▶ [WHAT TO WORK ON]:
Every line of the following records that includes "header" should be copied.

▶ [MATERIAL SHOWN]:
• • •

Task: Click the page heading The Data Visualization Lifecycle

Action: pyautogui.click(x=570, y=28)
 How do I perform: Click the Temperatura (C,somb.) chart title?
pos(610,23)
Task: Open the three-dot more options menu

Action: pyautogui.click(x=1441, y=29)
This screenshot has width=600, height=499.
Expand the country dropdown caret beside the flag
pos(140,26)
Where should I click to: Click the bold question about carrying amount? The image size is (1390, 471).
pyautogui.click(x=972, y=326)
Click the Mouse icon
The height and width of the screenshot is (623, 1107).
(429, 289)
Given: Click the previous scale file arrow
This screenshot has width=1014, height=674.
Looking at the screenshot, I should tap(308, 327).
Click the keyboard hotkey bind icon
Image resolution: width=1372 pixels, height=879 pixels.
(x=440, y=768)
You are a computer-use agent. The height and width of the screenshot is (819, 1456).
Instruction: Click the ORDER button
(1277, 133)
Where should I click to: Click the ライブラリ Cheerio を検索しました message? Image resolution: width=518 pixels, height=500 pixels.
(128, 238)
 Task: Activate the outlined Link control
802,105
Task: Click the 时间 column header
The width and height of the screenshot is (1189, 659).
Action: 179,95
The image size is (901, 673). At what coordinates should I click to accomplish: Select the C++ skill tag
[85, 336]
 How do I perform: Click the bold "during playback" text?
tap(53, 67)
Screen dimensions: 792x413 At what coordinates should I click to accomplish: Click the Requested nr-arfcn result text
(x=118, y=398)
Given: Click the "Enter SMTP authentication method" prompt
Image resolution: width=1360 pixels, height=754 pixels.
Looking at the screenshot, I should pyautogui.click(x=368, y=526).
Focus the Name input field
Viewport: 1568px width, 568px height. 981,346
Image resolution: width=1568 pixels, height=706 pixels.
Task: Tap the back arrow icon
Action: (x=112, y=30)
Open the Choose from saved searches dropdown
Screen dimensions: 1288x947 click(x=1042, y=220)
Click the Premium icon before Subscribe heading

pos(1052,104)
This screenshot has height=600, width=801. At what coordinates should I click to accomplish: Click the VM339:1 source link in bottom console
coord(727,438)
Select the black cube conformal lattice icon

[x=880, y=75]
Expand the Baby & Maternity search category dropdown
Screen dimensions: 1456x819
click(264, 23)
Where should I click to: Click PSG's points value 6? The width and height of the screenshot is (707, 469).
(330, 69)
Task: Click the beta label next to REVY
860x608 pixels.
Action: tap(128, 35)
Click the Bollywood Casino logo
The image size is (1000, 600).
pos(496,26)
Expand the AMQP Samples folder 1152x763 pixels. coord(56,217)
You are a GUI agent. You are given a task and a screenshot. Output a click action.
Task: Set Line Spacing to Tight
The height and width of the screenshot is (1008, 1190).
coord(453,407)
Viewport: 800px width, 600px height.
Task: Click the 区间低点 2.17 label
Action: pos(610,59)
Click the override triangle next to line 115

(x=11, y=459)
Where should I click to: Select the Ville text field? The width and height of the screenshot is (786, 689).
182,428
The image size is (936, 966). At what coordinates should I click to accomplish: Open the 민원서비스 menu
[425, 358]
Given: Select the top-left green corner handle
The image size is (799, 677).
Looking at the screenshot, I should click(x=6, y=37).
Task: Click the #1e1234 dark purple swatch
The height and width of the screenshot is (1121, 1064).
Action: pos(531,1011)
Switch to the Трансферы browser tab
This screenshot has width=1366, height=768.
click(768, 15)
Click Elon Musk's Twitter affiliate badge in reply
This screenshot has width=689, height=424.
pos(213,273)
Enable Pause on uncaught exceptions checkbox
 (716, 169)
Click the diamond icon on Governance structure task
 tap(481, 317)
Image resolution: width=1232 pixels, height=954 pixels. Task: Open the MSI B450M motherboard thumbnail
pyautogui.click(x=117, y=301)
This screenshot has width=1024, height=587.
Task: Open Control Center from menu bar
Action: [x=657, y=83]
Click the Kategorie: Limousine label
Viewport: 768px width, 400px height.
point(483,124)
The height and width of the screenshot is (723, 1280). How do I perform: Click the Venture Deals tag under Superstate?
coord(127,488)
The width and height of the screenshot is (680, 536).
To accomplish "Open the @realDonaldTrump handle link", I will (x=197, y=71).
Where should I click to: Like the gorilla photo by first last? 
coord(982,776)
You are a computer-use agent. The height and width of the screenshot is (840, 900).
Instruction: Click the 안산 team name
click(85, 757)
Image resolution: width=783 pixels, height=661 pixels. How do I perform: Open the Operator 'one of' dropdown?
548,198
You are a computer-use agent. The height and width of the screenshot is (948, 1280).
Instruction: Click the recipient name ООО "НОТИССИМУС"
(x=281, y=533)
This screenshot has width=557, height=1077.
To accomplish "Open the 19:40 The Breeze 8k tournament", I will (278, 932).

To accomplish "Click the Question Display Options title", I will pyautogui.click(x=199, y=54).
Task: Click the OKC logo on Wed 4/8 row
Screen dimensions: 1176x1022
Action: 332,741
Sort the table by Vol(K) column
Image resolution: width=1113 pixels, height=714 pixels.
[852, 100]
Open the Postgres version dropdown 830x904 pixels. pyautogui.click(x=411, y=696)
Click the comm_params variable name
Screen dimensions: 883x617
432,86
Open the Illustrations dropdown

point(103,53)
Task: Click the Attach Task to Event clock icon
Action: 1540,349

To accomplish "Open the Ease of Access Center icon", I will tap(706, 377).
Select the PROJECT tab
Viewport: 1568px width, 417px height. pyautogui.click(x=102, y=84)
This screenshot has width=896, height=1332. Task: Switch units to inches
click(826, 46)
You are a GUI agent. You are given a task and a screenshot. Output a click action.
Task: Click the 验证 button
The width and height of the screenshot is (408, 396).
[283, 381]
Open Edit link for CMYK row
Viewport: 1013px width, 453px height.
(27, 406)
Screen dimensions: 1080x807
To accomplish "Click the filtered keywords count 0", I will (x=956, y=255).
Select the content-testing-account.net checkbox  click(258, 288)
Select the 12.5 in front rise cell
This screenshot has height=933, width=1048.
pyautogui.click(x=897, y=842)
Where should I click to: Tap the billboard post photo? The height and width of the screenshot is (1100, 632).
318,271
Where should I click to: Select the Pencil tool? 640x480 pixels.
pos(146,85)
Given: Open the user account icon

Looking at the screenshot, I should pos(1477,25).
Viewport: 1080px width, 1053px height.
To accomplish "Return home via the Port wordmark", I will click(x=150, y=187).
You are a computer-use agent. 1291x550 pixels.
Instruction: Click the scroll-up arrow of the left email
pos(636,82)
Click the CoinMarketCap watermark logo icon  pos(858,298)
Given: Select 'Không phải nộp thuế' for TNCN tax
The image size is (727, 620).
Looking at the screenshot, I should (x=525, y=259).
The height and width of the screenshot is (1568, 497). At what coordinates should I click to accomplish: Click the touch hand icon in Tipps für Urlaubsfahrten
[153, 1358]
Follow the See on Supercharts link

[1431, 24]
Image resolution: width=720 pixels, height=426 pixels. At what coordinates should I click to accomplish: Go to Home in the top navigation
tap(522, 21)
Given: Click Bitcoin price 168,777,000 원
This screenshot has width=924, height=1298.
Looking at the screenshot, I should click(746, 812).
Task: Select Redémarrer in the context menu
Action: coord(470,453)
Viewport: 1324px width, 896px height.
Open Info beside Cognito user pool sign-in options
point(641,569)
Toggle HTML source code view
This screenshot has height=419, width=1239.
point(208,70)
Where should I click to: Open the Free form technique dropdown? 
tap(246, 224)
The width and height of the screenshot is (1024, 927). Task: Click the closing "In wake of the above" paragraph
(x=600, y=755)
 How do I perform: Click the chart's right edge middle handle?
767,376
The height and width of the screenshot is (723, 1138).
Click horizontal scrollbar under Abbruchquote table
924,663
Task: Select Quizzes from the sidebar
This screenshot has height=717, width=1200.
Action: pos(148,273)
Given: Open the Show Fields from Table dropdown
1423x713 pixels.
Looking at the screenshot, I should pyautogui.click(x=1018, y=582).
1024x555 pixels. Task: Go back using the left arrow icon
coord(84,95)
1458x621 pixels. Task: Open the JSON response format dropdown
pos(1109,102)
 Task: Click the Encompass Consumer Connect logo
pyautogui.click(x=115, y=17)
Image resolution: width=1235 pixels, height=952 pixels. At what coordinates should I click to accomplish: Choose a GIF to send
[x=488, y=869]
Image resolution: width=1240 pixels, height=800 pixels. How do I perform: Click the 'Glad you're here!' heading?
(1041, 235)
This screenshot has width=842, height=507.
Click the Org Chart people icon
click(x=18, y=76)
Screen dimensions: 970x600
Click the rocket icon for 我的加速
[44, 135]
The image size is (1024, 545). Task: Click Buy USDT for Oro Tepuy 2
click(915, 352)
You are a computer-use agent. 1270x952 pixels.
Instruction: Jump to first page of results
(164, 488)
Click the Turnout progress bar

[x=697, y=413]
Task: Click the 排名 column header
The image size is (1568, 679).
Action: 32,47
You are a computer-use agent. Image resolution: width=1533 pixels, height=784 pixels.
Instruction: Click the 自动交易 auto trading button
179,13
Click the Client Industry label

• • •

▶ [RESULT FOR THIS EXERCISE]:
Task: Click the 时间 column header
Task: Click the 排名 column header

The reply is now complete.